Guilherme G. Piccoli Sept. 27, 2016, 9:27 p.m. UTC | #2
On 09/27/2016 05:58 PM, Michael Chan wrote:
> On Tue, Sep 27, 2016 at 1:05 PM, Guilherme G. Piccoli
> <gpiccoli@linux.vnet.ibm.com> wrote:
>> From: Milton Miller <miltonm@us.ibm.com>
>>
>> While the driver is probing the adapter, an error may occur before the
>> netdev structure is allocated and attached to pci_dev.
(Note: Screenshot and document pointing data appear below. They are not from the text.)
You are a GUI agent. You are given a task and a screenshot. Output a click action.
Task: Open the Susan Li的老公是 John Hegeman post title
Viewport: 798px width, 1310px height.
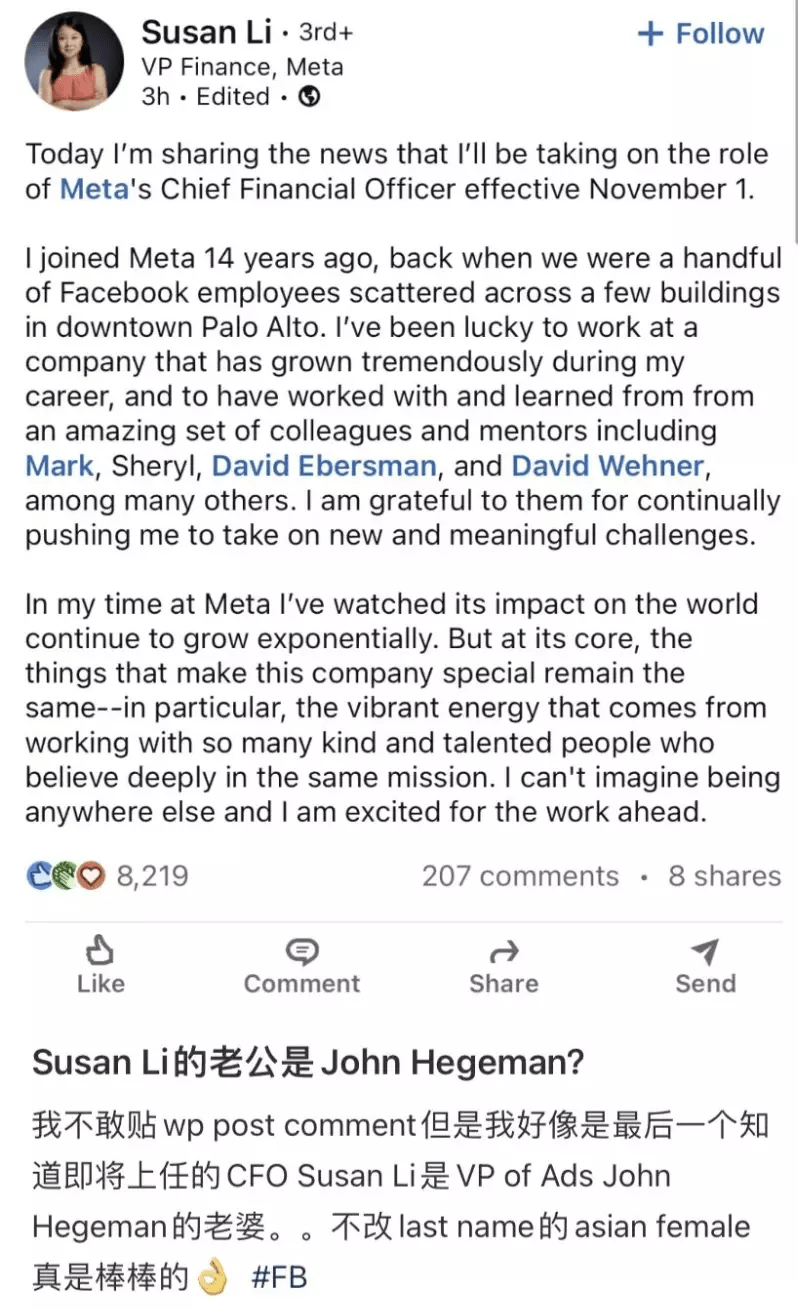click(308, 1062)
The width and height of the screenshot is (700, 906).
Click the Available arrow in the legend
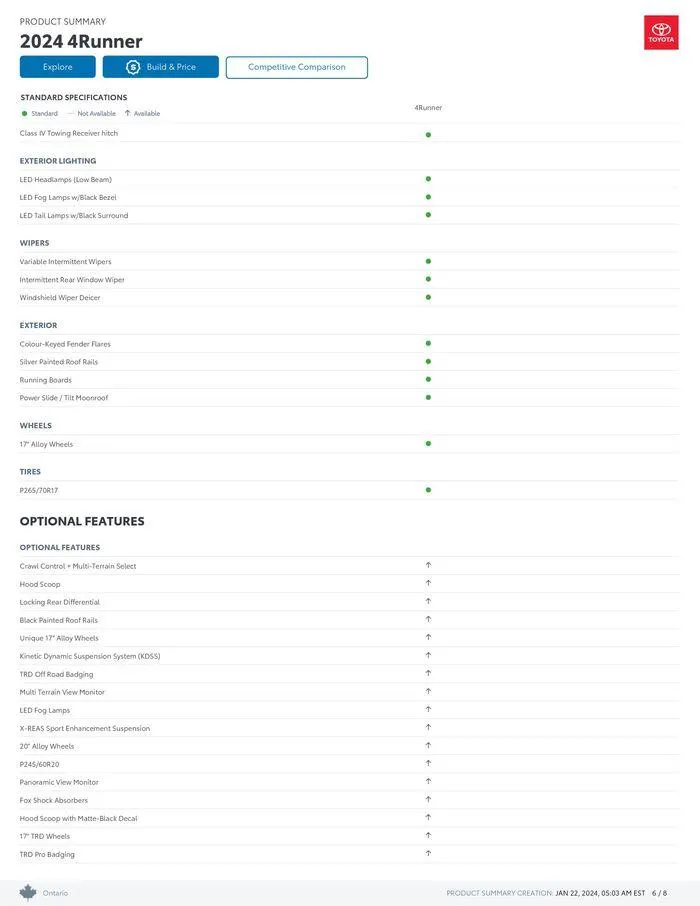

In this case,
>> not only netdev isn't available, but the tg3 private structure is also
>> not available as it is just math from the NULL pointer, so dereferences
>> must be skipped.
>>
>> The following trace is seen when the error is triggered:
>>
>>    [1.402247] Unable to handle kernel paging request for data at address 0x00001a99
>>    [1.402410] Faulting instruction address: 0xc0000000007e33f8
>>    [1.402450] Oops: Kernel access of bad area, sig: 11 [#1]
>>    [1.402481] SMP NR_CPUS=2048 NUMA PowerNV
>>    [1.402513] Modules linked in:
>>    [1.402545] CPU: 0 PID: 651 Comm: eehd Not tainted 4.4.0-36-generic #55-Ubuntu
>>    [1.402591] task: c000001fe4e42a20 ti: c000001fe4e88000 task.ti: c000001fe4e88000
>>    [1.402742] NIP: c0000000007e33f8 LR: c0000000007e3164 CTR: c000000000595ea0
>>    [1.402787] REGS: c000001fe4e8b790 TRAP: 0300   Not tainted  (4.4.0-36-generic)
>>    [1.402832] MSR: 9000000100009033 <SF,HV,EE,ME,IR,DR,RI,LE>  CR: 28000422  XER: 20000000
>>    [1.403058] CFAR: c000000000008468 DAR: 0000000000001a99 DSISR: 42000000 SOFTE: 1
>>    GPR00: c0000000007e3164 c000001fe4e8ba10 c0000000015c5e00 0000000000000000
>>    GPR04: 0000000000000001 0000000000000000 0000000000000039 0000000000000299
>>    GPR08: 0000000000000000 0000000000000001 c000001fe4e88000 0000000000000006
>>    GPR12: 0000000000000000 c00000000fb40000 c0000000000e6558 c000003ca1bffd00
>>    GPR16: 0000000000000000 0000000000000000 0000000000000000 0000000000000000
>>    GPR20: 0000000000000000 0000000000000000 0000000000000000 c000000000d52768
>>    GPR24: c000000000d52740 0000000000000100 c000003ca1b52000 0000000000000002
>>    GPR28: 0000000000000900 0000000000000000 c00000000152a0c0 c000003ca1b52000
>>    [1.404226] NIP [c0000000007e33f8] tg3_io_error_detected+0x308/0x340
>>    [1.404265] LR [c0000000007e3164] tg3_io_error_detected+0x74/0x340
>>
>> This patch avoids the NULL pointer dereference by moving the access after
>> the netdev NULL pointer check on tg3_io_error_detected().
>>
>> Fixes: 0486a063b1ff ("tg3: prevent ifup/ifdown during PCI error recovery")
>> Fixes: dfc8f370316b ("net/tg3: Release IRQs on permanent error")
>> Tested-by: Guilherme G. Piccoli <gpiccoli@linux.vnet.ibm.com>
>> Signed-off-by: Milton Miller <miltonm@us.ibm.com>
>> Signed-off-by: Guilherme G. Piccoli <gpiccoli@linux.vnet.ibm.com>
>
> Looks good.  Do we need to add !netdev check in tg3_io_resume()?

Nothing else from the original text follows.